## Teks yang Ditampilkan:
+===+
| 97 Views
Anggaran Pendidikan Dipangkas, Masa Depan Dirampas

Oleh : Dian Harisah
Kami tidak ingin ada anak-anak yang kelaparan, begitulah penggalan pidato Presiden Prabowo Subiyanto yang sekaligus menjabat sebagai Ketua Umum partai Gerindra saat acara perayaan ulang tahun ke-17 partai tersebut. (Kompas.com, 16/2/25) Inilah kiranya yang memunculkan gagasan pemangkasan anggaran yang kini tengah dijalankan pemerintahan Prabowo-Gibran.
Berdasar pada Instruksi Presiden (Inpres) Nomor 1 Tahun 2025 pemerintah menjalankan kebijakan pemangkasan anggaran yang berfokus pada efisiensi belanja dalam pelaksanaan Anggaran Pendapatan dan Belanja Negara (APBN) serta Anggaran Pendapatan dan Belanja Daerah (APBD) di tahun anggaran 2025.
+===+
## Bahan Terkumpul:
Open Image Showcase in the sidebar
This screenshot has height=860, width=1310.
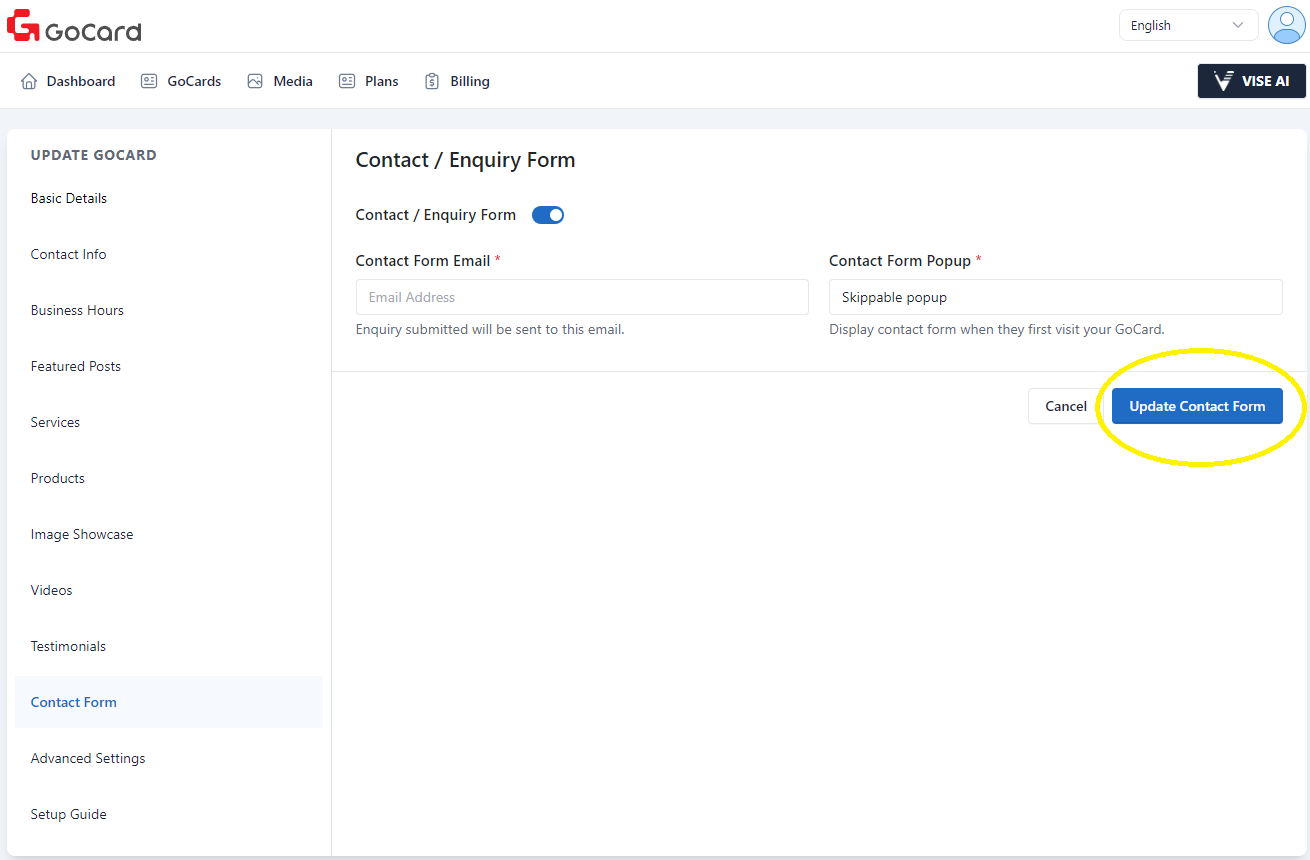pyautogui.click(x=82, y=534)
+===+
## Ketentuan Tugas:
Salin persis bagian dari teks tentang pemangkasan anggaran pendidikan, mulai dari "Oleh : Dian" sampai dengan "dijalankan pemerintahan Prabowo-Gibran.". Daftar di atas tidak diperlukan.

## Jawaban Tugas:
Oleh : Dian Harisah
Kami tidak ingin ada anak-anak yang kelaparan, begitulah penggalan pidato Presiden Prabowo Subiyanto yang sekaligus menjabat sebagai Ketua Umum partai Gerindra saat acara perayaan ulang tahun ke-17 partai tersebut. (Kompas.com, 16/2/25) Inilah kiranya yang memunculkan gagasan pemangkasan anggaran yang kini tengah dijalankan pemerintahan Prabowo-Gibran.